• **Problem to work on**
Check each line of the data for "computer" and select those that have it.

Saved entries:
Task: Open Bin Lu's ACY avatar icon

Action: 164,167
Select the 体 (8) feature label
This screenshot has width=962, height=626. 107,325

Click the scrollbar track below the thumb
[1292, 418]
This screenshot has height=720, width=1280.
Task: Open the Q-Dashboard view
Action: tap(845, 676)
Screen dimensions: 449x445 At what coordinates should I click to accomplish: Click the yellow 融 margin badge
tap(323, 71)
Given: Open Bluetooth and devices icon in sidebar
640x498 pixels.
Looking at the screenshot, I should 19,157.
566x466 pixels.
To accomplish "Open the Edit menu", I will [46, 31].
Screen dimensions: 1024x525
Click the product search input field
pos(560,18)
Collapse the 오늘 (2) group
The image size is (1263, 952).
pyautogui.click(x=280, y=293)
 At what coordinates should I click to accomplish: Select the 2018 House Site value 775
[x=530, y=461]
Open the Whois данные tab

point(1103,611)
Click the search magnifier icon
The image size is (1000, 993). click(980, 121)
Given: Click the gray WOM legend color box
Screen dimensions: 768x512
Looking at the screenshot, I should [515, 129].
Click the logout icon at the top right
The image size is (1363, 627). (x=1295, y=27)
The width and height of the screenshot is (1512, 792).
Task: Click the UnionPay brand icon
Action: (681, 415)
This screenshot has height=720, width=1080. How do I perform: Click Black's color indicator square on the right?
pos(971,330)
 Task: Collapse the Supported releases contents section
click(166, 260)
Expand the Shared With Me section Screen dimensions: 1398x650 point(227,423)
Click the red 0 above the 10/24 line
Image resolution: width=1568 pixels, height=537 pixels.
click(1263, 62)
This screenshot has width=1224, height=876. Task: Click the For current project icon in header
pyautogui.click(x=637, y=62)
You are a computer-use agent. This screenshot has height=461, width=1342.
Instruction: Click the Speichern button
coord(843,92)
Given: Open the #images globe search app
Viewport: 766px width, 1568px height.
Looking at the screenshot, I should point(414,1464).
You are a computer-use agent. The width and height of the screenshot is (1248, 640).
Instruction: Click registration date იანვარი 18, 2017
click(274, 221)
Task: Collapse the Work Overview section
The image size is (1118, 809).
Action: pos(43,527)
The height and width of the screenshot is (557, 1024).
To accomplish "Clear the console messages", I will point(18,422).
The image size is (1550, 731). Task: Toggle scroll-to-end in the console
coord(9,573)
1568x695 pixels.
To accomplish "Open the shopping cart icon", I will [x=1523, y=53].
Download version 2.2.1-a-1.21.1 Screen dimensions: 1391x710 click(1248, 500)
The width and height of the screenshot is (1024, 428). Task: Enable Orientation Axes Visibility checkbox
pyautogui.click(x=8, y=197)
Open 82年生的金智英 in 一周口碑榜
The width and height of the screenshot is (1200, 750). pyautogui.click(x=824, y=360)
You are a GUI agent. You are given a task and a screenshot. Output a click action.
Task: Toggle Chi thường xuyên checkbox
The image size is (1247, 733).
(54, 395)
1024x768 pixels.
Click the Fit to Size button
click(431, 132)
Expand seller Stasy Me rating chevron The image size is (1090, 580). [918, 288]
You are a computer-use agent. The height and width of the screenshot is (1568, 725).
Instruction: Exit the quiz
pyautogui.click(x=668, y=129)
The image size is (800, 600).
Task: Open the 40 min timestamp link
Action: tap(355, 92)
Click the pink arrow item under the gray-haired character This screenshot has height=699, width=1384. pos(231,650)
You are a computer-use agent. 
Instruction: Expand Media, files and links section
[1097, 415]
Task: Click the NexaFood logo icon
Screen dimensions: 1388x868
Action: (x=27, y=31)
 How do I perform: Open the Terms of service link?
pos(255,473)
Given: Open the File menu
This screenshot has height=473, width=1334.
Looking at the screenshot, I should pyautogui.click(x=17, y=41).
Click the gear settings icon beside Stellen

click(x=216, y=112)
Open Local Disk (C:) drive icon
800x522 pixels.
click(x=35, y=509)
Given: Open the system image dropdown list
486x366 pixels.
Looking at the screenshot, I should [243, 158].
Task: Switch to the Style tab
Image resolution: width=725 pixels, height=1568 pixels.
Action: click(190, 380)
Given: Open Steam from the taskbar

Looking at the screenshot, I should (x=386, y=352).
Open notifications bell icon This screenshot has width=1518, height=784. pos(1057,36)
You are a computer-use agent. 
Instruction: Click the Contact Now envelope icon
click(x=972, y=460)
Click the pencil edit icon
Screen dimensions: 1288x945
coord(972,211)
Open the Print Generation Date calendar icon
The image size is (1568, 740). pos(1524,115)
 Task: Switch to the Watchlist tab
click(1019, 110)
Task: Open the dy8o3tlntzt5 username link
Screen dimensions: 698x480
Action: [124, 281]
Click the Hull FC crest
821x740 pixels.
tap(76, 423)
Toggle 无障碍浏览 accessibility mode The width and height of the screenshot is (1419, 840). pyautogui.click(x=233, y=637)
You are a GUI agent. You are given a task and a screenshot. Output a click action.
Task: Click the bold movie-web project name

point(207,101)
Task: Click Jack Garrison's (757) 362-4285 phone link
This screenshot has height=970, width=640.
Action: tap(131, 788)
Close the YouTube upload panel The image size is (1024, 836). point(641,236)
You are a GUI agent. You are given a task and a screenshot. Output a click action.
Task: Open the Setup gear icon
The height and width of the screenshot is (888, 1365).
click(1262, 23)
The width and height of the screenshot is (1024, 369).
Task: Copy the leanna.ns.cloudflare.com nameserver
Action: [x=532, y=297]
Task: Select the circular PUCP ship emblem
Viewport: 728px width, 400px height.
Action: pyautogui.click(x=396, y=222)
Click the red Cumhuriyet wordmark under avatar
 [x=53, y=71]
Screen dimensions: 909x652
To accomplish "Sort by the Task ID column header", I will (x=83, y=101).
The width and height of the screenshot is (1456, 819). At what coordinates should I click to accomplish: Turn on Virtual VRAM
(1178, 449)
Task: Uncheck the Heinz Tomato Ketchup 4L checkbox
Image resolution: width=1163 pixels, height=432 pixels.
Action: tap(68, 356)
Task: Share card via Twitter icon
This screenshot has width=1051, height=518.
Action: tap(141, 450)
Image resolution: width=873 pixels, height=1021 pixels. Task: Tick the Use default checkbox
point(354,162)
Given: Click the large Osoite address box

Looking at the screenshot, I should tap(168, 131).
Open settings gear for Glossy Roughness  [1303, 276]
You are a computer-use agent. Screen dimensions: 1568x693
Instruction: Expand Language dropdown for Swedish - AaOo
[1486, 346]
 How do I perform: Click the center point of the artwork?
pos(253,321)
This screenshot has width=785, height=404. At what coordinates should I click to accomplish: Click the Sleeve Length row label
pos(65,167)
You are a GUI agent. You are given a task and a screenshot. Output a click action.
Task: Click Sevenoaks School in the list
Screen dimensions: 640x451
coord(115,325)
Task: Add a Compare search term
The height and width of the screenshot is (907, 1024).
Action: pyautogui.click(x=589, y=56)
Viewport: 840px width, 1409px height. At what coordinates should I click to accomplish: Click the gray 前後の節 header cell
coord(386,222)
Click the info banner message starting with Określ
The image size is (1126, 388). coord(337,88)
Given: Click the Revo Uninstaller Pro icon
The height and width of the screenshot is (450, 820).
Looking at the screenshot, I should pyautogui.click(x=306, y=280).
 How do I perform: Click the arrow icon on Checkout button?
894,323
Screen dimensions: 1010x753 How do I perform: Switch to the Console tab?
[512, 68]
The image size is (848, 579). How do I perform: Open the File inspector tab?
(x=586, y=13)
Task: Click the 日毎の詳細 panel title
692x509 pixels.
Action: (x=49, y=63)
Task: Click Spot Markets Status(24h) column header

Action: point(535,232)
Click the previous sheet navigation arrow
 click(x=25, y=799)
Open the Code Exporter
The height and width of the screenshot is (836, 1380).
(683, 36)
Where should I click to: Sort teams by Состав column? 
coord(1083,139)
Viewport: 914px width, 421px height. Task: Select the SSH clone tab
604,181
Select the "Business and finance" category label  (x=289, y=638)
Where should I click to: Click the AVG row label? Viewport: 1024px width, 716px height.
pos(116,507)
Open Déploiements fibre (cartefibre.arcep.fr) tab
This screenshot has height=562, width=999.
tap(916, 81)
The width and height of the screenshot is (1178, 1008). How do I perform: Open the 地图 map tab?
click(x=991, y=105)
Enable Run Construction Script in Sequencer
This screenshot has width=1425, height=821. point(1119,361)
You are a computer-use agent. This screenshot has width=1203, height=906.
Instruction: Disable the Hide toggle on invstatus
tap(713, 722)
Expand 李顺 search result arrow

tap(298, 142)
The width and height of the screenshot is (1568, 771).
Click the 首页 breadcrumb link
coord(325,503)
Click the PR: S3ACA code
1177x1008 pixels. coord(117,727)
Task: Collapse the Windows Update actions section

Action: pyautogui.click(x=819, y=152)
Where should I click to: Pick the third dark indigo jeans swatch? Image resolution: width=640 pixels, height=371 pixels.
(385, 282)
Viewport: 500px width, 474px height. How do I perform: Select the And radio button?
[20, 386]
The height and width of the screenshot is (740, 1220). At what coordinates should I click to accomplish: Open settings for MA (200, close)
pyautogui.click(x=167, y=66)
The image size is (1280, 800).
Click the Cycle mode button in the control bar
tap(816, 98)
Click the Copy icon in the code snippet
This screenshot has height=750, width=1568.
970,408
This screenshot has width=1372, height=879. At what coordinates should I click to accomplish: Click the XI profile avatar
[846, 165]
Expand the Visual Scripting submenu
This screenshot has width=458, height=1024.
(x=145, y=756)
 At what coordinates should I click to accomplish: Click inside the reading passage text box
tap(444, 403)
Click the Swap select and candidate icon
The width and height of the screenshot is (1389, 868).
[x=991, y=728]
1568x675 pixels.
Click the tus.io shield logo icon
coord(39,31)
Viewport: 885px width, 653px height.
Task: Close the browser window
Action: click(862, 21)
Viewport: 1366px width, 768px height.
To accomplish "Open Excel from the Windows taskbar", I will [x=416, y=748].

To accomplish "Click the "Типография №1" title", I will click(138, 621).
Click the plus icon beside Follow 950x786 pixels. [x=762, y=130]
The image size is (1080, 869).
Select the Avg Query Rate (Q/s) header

• **Result for this task**
You are a computer-use agent. This screenshot has height=461, width=1342.
You are a computer-use agent. The width and height of the screenshot is (1248, 640).
You are a computer-use agent. The height and width of the screenshot is (1568, 725).
You are a computer-use agent. 
You are a computer-use agent. 
You are a computer-use agent. Screen dimensions: 1568x693
You are a computer-use agent. This screenshot has width=1203, height=906.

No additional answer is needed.